─── Verilen Metin

Hişşttt Bakele…
Yazarımız Zeynur Pehlivan, uzun yıllar hentbolun içinde olmuş, oyuncu, antrenör olarak her kategoride görev yapmış bir yaratıcı kişiliği Sezgin Kaymaz’ı bu haftaki yazısında ele aldı.
-Hişşt Bakele! Senin ismin ne?
-Sezgin Kaymaz.
-Bu kitapları sen mi yazdın?
-Hangi kitapları?
-Deccal’in Hatırı, Kün, Geber Anne..
-Evet ben yazdım.
-İyi halt ettin! Ne biçim isimler bunlar böyle! Böyle isim mi olur? Deccal’in, Yalancının Hatırı’mı olur! Ya da şuna niye “Ol” değilde Kün diyorsun da kafamızı karıştırıyorsun.
-Yeni birkaç kelime öğrenmiş olursun ne güzel.

──────
─── Verilen Malzeme

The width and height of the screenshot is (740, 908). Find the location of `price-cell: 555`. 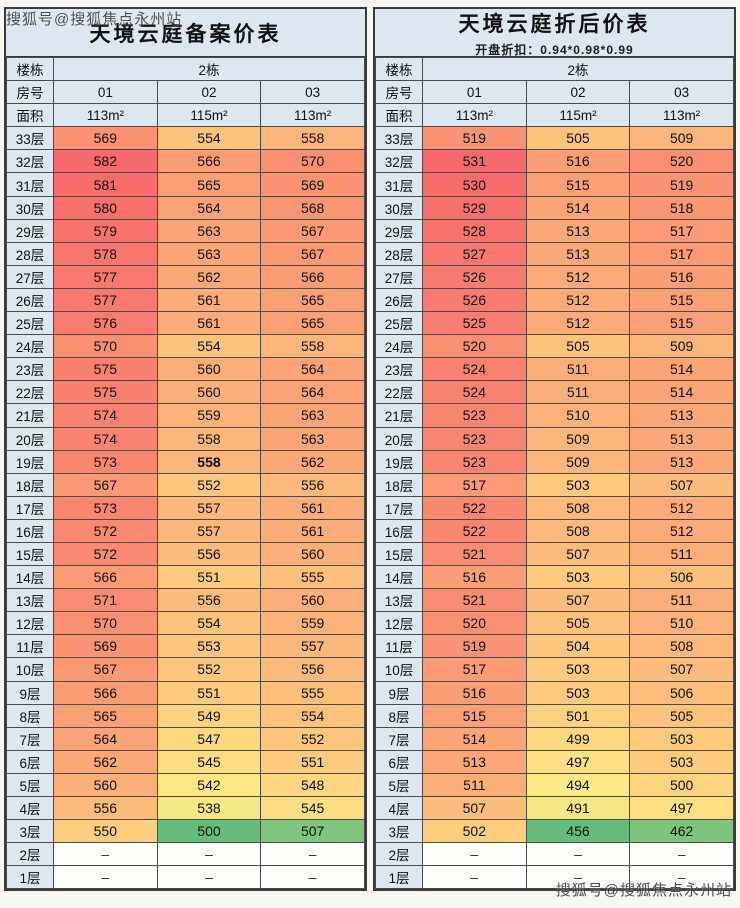

price-cell: 555 is located at coordinates (312, 692).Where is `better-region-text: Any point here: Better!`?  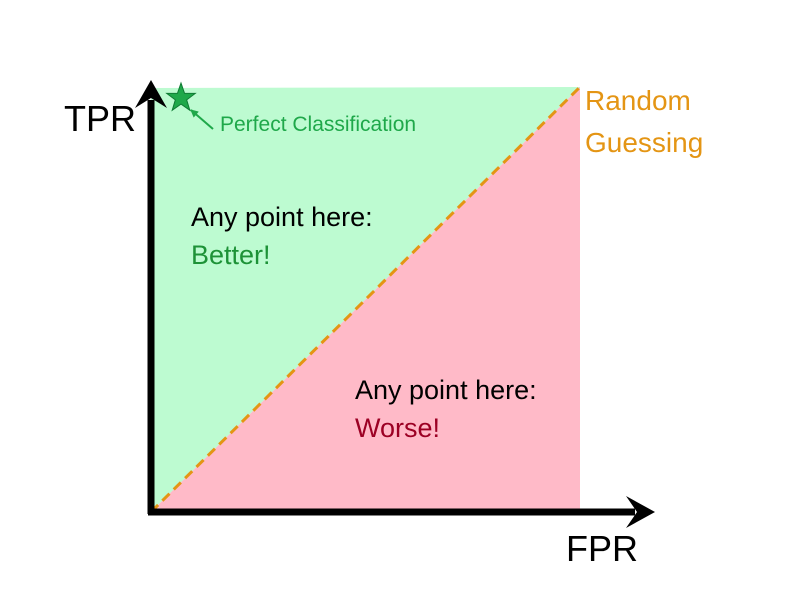
better-region-text: Any point here: Better! is located at coordinates (282, 236).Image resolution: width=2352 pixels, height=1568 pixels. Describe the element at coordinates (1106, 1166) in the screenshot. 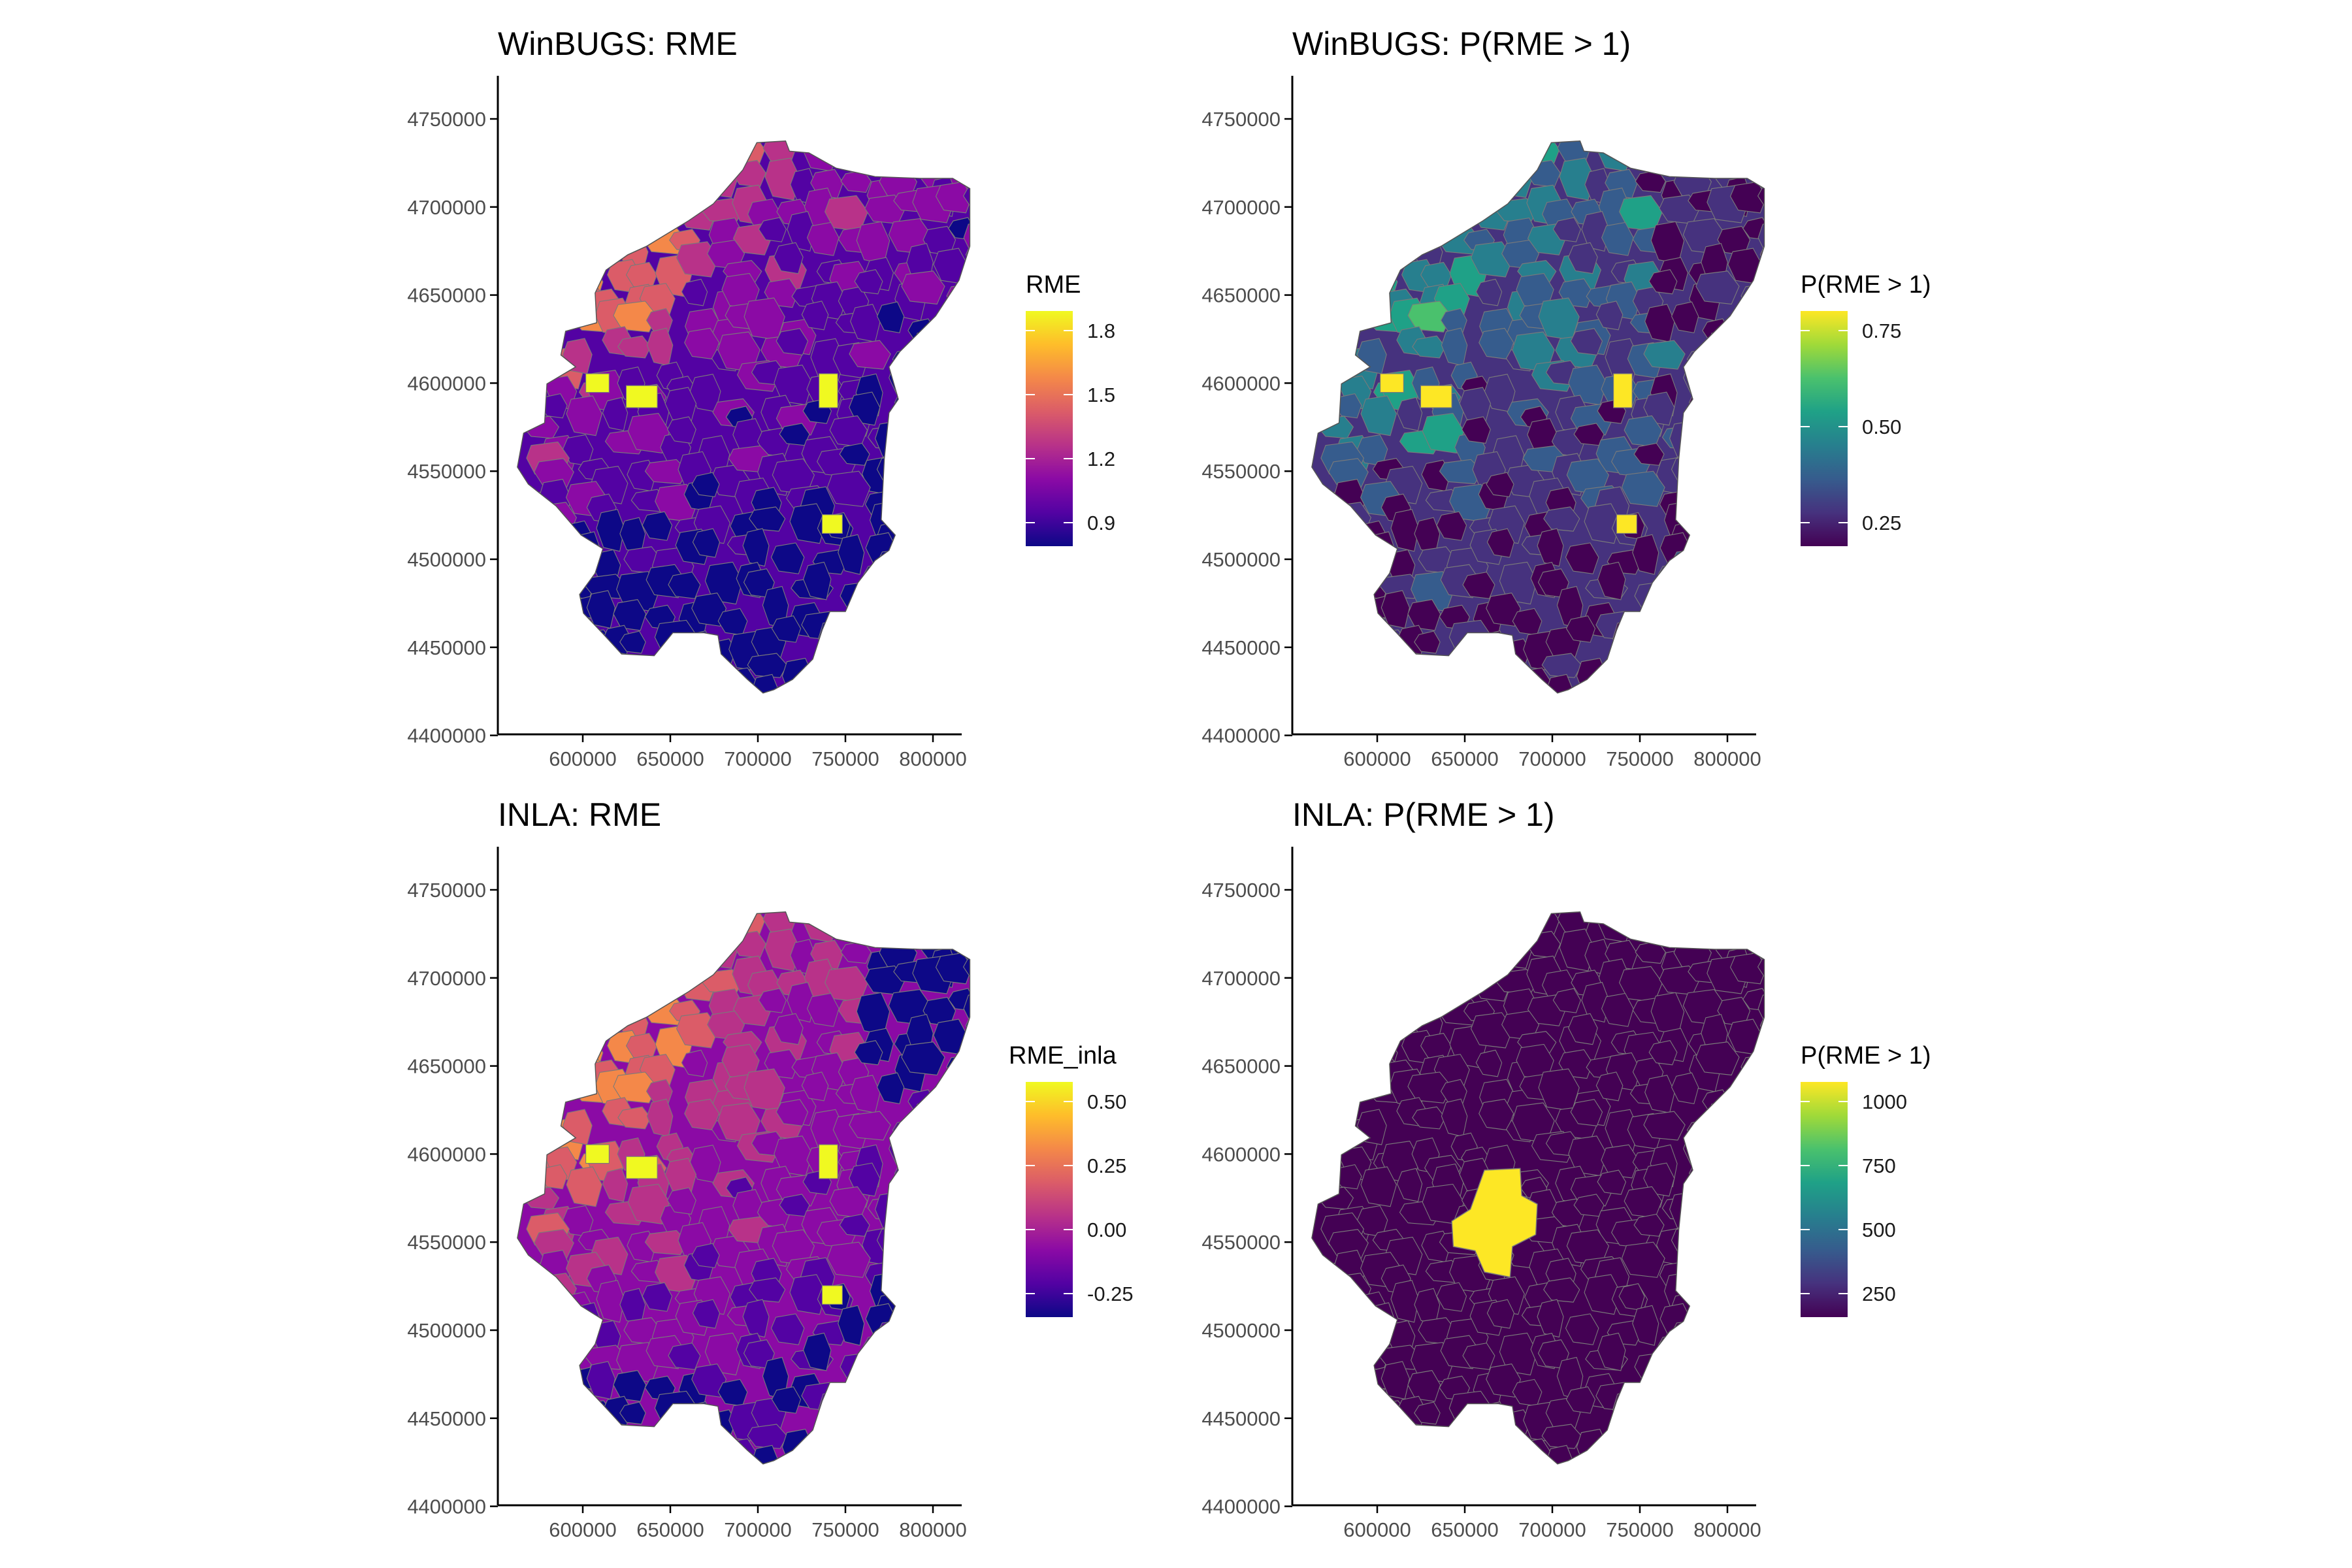

I see `legend-tick-label: 0.25` at that location.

──────

[Görevler]:
a: Aşağıdaki ifadelerin her biri Sezgin Kaymaz metniyle uyuşuyor mu? Her biri için evet ya da hayır deyin ve kararınızı belirleyen sözleri metinden aynen alıntılayın.
(i) Sezgin Kaymaz hentbolda hem oyuncu hem antrenör olarak çalışmıştır.
(ii) Sezgin Kaymaz, "Kün" adlı kitabı kendisinin yazmadığını söyler.
(iii) Yazıyı Zeynur Pehlivan kaleme almıştır.
b: Sezgin Kaymaz metnindeki konuşmayı, son satırdan sonra birkaç satırla aynı üslupta sürdürün.

[Çözümler]:
a:
(i) Evet: "oyuncu, antrenör olarak her kategoride görev yapmış"
(ii) Hayır: "Evet ben yazdım."
(iii) Evet: "Yazarımız Zeynur Pehlivan"

b:
-Hişşşt Bakele! Sen Konyalıydın değil mi? Diğerleri neyse ama sana anneye dil uzatılmayacağını Konya’da öğretmediler mi? Günah, günah! Anneye hiç “Geber Anne!” denilir mi! Çarpılırsın valla.. Sen çok fazla rüya görüyorsun galiba?
-Rüya görecek kadar uyumuyorum ben.
-Nasıl yani?
-Şöyle yani.. Senin yemekte geçirdiğin zaman kadar uyku uyuyorum. Ahh birde günde şöyle bir dört beş saat uyusam var ya! Şöyle allı güllü rüyalar görsem! Neler yazarım neler!
-Hişşştt Bakele! Sen benimle dalga mı geçiyorsun ya!? Yeni yeni icatlar çıkarma başımıza. Yazacaksan adam gibi yaz.
-Yeni yeni icatlar çıkarmıyorum yeni yeni kitaplar yazıyorum.
-Hem ne o öyle! Daha biz bir kitabın başındayken, sen yeni bir kitap çıkarıyorsun. Biraz yavaş yaz ya!
-Sende biraz hızlı oku o zaman.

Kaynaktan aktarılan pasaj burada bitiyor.